◆ **TASK INSTRUCTIONS**
Using the records provided below, locate and copy each line that contains the word "height".

[Dataset entries]
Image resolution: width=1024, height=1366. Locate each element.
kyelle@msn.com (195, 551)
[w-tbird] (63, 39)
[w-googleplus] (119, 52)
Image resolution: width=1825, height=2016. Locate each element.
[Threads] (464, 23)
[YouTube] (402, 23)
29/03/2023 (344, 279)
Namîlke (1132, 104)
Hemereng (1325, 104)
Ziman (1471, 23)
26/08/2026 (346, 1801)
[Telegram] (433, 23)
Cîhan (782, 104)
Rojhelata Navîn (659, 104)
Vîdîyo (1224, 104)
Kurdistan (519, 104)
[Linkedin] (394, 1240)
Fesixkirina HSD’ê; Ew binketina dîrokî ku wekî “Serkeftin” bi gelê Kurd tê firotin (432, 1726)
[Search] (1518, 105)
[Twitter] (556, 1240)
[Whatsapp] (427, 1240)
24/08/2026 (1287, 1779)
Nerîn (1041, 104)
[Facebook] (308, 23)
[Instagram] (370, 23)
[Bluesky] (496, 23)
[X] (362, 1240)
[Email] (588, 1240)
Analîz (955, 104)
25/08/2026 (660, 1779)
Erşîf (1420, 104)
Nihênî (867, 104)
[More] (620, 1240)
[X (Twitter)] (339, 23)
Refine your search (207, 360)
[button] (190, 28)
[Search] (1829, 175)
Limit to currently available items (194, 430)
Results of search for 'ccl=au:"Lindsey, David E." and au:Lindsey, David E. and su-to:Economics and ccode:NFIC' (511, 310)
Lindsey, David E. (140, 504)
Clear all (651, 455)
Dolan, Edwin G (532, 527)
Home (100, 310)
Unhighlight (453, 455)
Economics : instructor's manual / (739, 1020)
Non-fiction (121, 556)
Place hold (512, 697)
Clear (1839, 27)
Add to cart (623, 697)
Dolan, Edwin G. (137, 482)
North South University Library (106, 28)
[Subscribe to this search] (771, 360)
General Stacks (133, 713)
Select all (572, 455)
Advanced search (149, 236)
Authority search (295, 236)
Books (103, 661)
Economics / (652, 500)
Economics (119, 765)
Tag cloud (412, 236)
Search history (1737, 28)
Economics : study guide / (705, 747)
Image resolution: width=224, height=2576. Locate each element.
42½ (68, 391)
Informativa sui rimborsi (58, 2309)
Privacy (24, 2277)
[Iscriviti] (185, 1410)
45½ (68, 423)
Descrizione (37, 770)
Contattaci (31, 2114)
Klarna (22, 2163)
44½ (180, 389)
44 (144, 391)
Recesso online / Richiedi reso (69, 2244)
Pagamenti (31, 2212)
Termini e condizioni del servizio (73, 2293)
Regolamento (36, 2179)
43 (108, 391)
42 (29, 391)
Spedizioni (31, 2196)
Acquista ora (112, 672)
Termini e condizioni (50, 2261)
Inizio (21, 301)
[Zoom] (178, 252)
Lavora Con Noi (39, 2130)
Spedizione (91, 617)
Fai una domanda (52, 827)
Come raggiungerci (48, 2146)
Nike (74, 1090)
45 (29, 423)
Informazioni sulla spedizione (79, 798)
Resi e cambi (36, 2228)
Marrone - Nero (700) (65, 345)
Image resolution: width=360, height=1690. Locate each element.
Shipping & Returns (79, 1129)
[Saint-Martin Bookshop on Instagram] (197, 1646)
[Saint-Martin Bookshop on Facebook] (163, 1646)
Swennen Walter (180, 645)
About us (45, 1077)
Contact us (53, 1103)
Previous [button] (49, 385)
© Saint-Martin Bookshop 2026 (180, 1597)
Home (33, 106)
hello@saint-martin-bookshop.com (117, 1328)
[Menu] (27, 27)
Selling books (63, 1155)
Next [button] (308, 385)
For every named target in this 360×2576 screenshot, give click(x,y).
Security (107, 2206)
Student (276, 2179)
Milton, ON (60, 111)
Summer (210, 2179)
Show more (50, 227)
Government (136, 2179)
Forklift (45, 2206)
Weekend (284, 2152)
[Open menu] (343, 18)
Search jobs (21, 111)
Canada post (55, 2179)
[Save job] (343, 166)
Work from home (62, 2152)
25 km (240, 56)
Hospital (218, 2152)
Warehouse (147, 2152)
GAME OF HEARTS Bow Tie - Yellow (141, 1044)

◆ **ANSWER TO THE PROBLEM**
Image resolution: width=1024, height=1366. Locate each element.
Image resolution: width=1825, height=2016. Locate each element.
Image resolution: width=224, height=2576. Locate each element.
Image resolution: width=360, height=1690. Locate each element.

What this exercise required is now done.